As currently provided, during the phase-in, the amount excluded would be limited to the dollar amount or the actual agreed-upon value, whichever was less. Also, as currently provided, the
scheduled increase in the dollar amount would not apply if Section 105d of the Social Welfare Act were repealed. (That section provides for the expansion of the Medicaid program pursuant to the Federal 2010 Patient Protection and Affordable Care Act.)
205.51 (S.B. 755)
ARGUMENTS
(Please note: The arguments contained in this analysis originate from sources outside the Senate Fiscal Agency.

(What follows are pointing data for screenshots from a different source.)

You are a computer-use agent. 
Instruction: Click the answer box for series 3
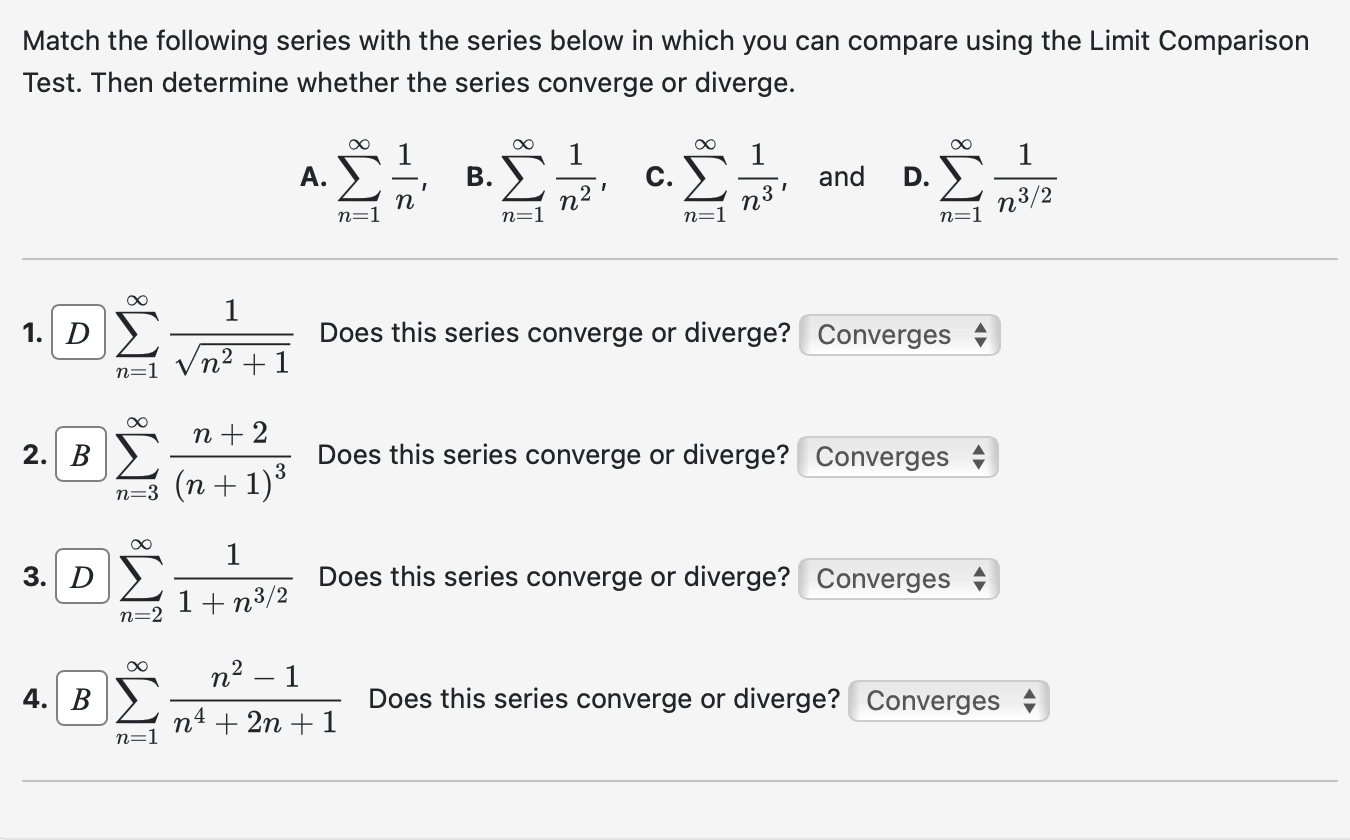point(82,578)

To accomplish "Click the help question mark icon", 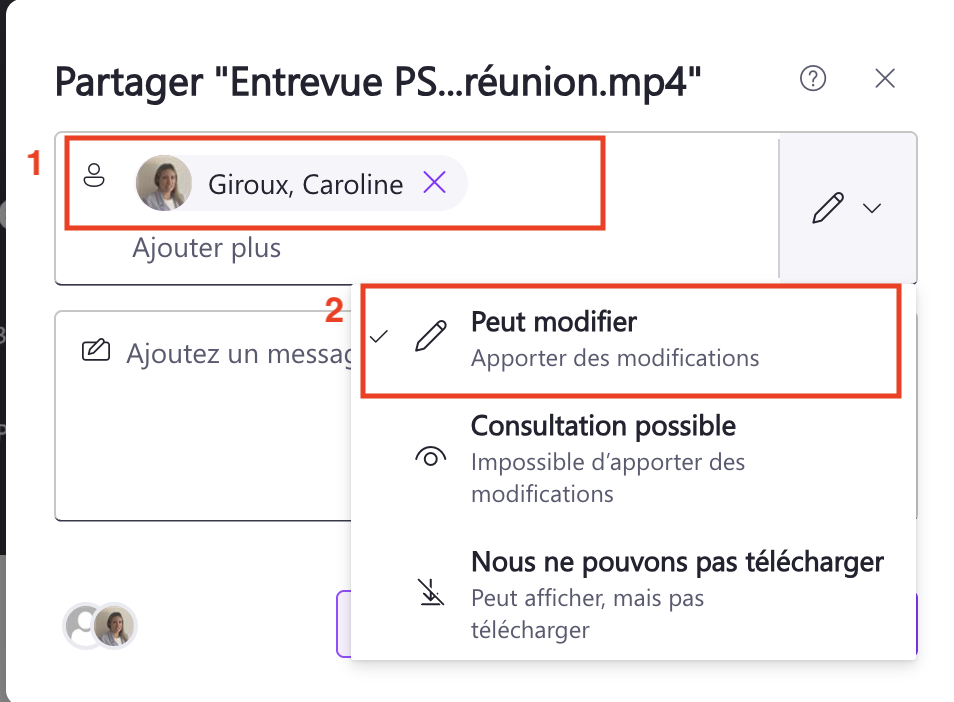I will point(813,79).
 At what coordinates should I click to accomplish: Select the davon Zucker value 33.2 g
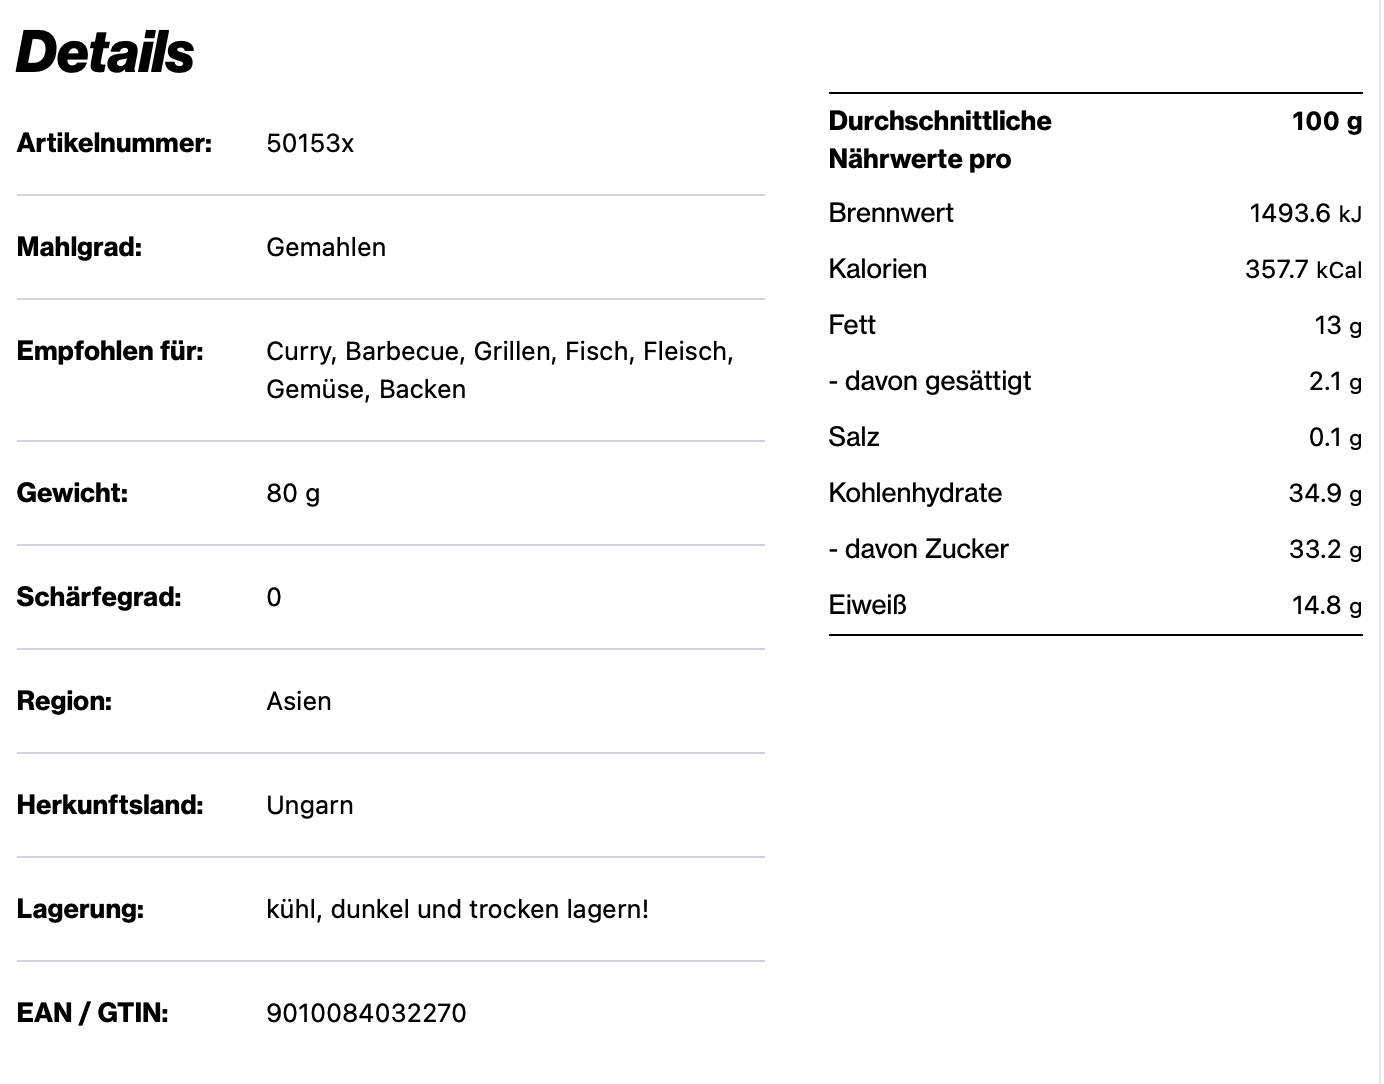point(1325,550)
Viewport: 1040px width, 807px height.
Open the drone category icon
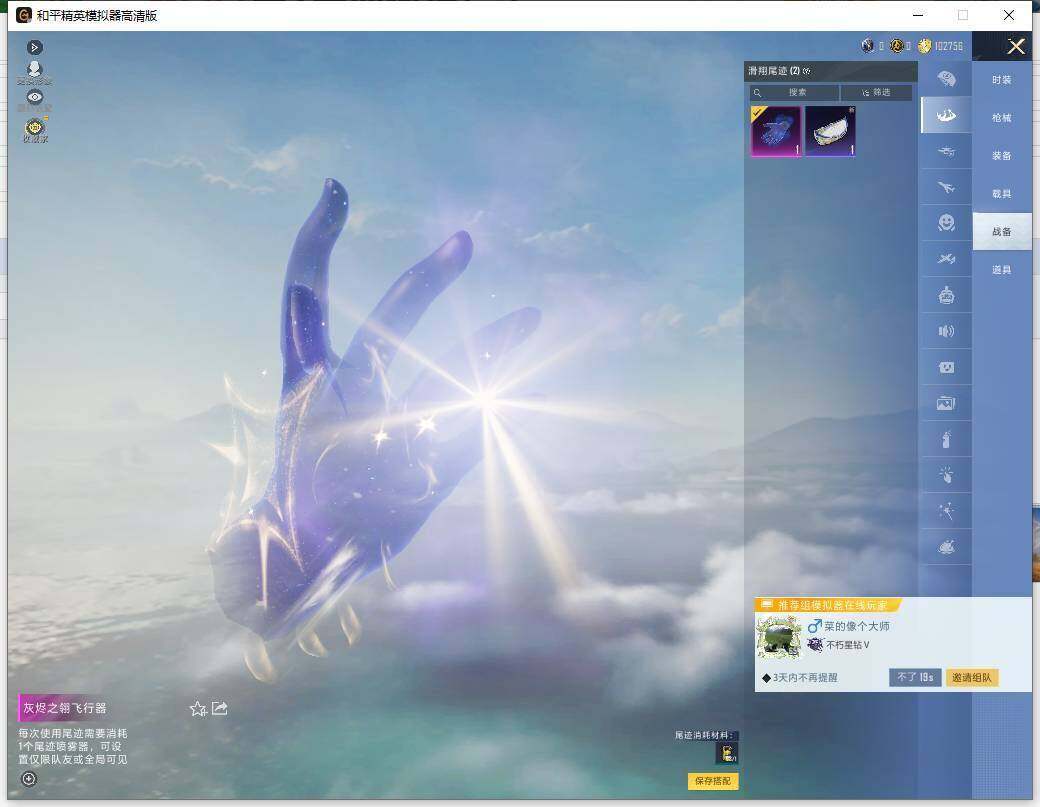tap(946, 151)
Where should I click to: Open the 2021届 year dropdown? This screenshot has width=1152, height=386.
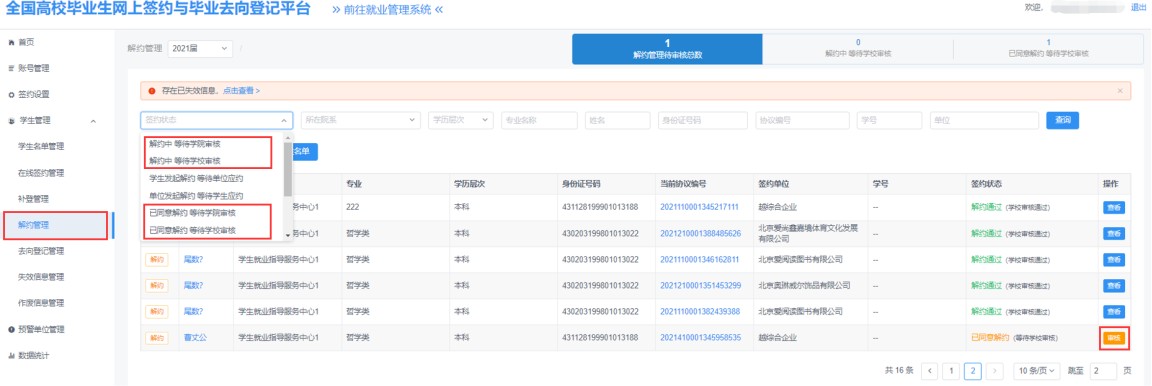click(x=200, y=49)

The Senate Fiscal Agency neither supports nor opposes legislation.)
Supporting Argument
By adopting a tax-on-the-difference approach to vehicle sales, the legislation enacted in 2013 allows people to buy a new or used vehicle and avoid paying the sales or use tax on part of the value of a trade-in. This may give the some consumers the incentive they need to make a purchase, and help boost auto sales. The tax break not only benefits individuals and families, but also reduces the cost of doing business for companies that buy vehicles. The amount excluded from taxation, however, is relatively small, and tax-on-the-difference will not be fully implemented for another 25 years. By doubling the amount of a trade-in that is not taxed, beginning in 2015, the bills would accelerate the phase-in and make the tax relief more meaningful to purchasers.
Opposing Argument
When the tax-on-the-difference legislation was enacted in 2013, some people raised concerns about the loss of revenue that would result. It was pointed out, however, that the long phase-in period would mitigate the negative impact. Now, by proposing to shorten the phase-in period, the bills would accelerate the revenue loss.
Response: The tax relief enacted may generate increased economic activity, offsetting the loss of tax revenue. Expanding the tax break could have the same effect.
Legislative Analyst: Suzanne Lowe
FISCAL IMPACT
The bills would reduce State and local unit revenue through FY 2037-38. In FY 2014-15, the bills would reduce State revenue by approximately $23.9 million, including a $19.5 million reduction to School Aid Fund revenue, a $1.2 million reduction in Comprehensive Transportation Fund revenue, and a $3.2 million reduction to General Fund revenue; and would lower local unit revenue by $2.7 million through reduced constitutional revenue sharing payments. Total State and local unit revenue losses would increase to $32.5 million in FY 2015-16 and $38.4 million in FY 2016-17. After FY 2024-25, the revenue losses relative to current law would begin declining, reaching zero in FY 2038-39.
This analysis was prepared by nonpartisan Senate staff for use by the Senate in its deliberations and does not constitute an official statement of legislative intent.